I found an old version of Hallelujah, the cover by Leonard Cohen, and it’s making me wanna fish out the sheet and work on it till my fingers are numb, but I don’t have time for it till next Sunday, so I guess I’ll have to wait for then.
I’ve come to learn how to say el 7amdulilah, and I now get the feeling everyone was talking about that I never got before. I can sleep now too, I don’t have to read through my very boring copy of ‘A Million Little Pieces’, about a rehabilitating drug-addict, whose depressing air and very poor manner of writing never failed to send me fast asleep. I don’t need that now, and for that, too, I’m grateful.
Most nice things, and I mean really nice things, are short-lived. It seems as if that sort of knowledge works both ways too, rendering all ephemeral things nice, giving them a hue of beauty that only thrives in a time bubble. Almost like Coffee, no matter how big the mug is, the ring is bound to stare back at you at one point or another. The ‘nice’ part, however, is that now you know that it’s a part of you. A fraction of it might end up in a strand of hair that you’ll trim in 20 years, some of it will to construct that wisdom tooth coming out, some might end in a nail that you’ll bite off watching Dawn Of The Dead, a couple of sips would go into the new inches you’re sprouting, another will go into the make up of your complexion, the sugar will make you drudge on two more hours through that stubborn physics binder and the rest will be absorbed by your growing body. And you chug it down to the last sip.
‘Baby I have been here before. I know this room, I've walked this floor. I used to live alone before I knew you.’

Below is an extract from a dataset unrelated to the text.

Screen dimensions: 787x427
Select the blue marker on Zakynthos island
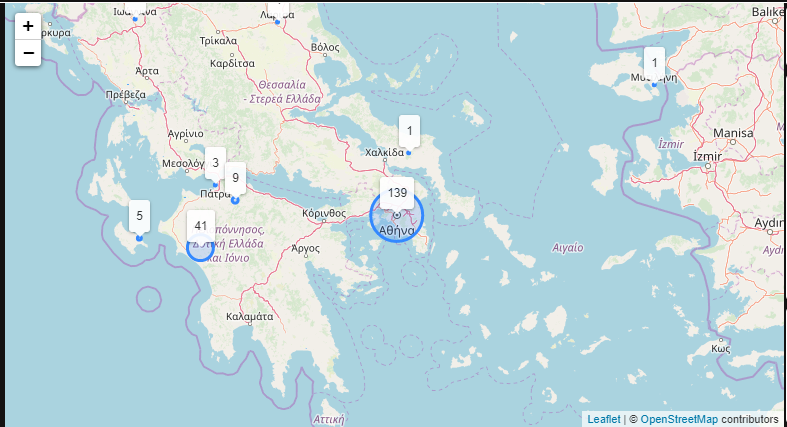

Now that there’s no going back, and it’s all over, there are three things it all came down to. I have never been more grateful with the turn of events, I never left, and I think I might need to get used to the fact that my dad is the only who will never really leave, no matter what happens.
Some things are bought at too high a price, but I’m grateful because now I know they were worth it.
El7admdulilah.
'There's a blaze of light in every word. It doesn't matter which you heard; the holy or the broken Hallelujah.'
Cheers!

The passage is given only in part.